Beginners
Le 13/06/2011 à 13:23Par Stéphane Joseph
CRITIQUE DE BEGINNERS
Alors qu'il doit encaisser le coming out de son père de 75 ans, atteint d’un cancer et proche de la fin, Olivier n'a pour confident que son chien - un compagnon à quatre pattes qui, comble de l’insolite et du loufoque, s’avère être capable de parler tout en étant philosophe et compris par son maître. On aime ou on n’aime pas... Le portrait triste du personnage principal, dressé via une magnifique introduction en voix off et photos d’antan, nous fait comprendre que le film ne sollicitera que très peu nos zygomatiques.
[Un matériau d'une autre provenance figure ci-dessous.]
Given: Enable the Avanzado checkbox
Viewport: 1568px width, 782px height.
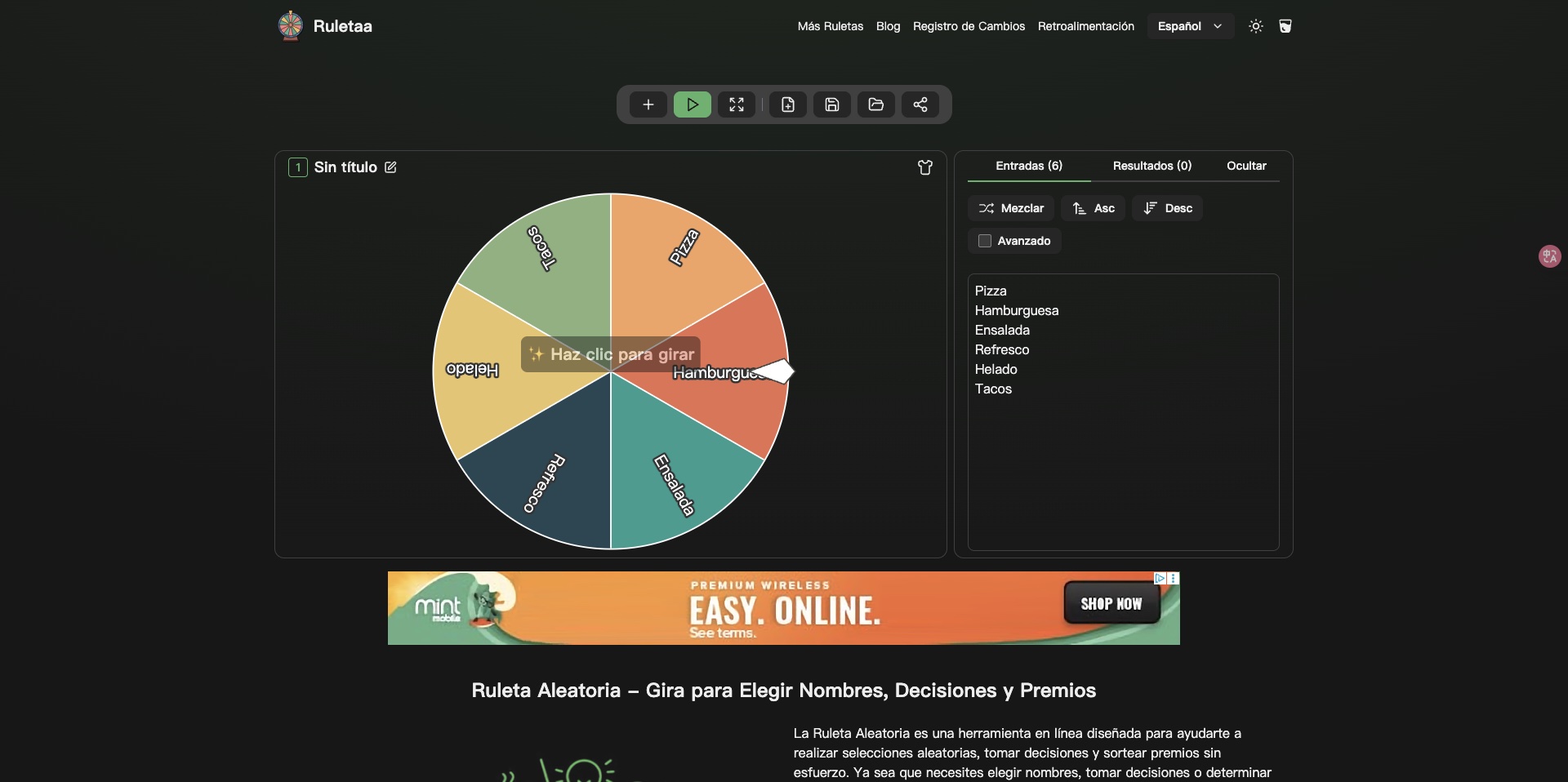Looking at the screenshot, I should (x=985, y=241).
Et c'est Ewan McGregor qui y joue (à merveille) le rôle de ce personnage solitaire trouvant l’espoir d’une échappatoire à sa vie sinistre en la personne d’Anna, aussi séduisante que déprimée par son passé. Mélanie Laurent entre donc en scène et incarne malgré elle la première fausse note du réalisateur. Car la rencontre charmante des deux personnages (censée symbolisée la guérison), joue la carte du muet et des mots posés sur un calepin. Un délice pour le spectateur sur deux minutes, une indigestion quand elles sont dépassées (et c’est malheureusement le cas). Dès lors on s’angoisse de voir que Beginners démarre sur une utopie - celle qui nous fait croire que deux âmes en peine peuvent s’élever vers les cieux d’une renaissance affective.
Pour autant, on ne peut que reconnaître la tendresse et l’honnêteté qui découle de la majeure partie du film, entre la tendresse d'une relation et l’abattement lié au deuil d’un père. Ainsi, le père, tenu par un Christopher Plummer au sommet, nous emmène dans ses derniers instants de vie à travers des flash-back plus savoureux les uns que les autres.... Une sorte de voyage temporel photographique : subtil et sublime. Et c’est bel et bien là que se trouve toute la réussite du film. Car en guidant de main de maître ces personnages à travers sa fresque tragico-sentimentale, Mike Mills mêle parfaitement la mort à l’amour, la névrose à l’espoir et la mélancolie au burlesque. Beginners tire de ses défauts de mise en scène simpliste, une paradoxale puissance émotionnelle à laquelle il est difficile d’être imperméable. L’histoire d’amour entre Oliver et Anna, tantôt à son paroxysme tantôt coulée par leurs situations parentales désastreuses respectives, se laisse alors suivre avec délice, grâce notamment à des dialogues léchés (le chien y est pour quelque chose). Dommage que quelques poncifs un peu regrettables et la mollesse du rythme alourdissent bien inutilement le propos. Le film n’a pas la puissance d’un Lost In Translation, ni la justesse du traitement de l’homosexualité d’un Harvey Milk, mais sera sans conteste l’une des réussites de cette année. Comment se guérir des blessures du passé avec les rencontres du présent ? Une question dans laquelle des dizaines de films se sont noyés, mais Beginners est un rescapé qui a bel et bien le mérite d’être savouré.
Critique de Beginners publiée le 03 juin 2011.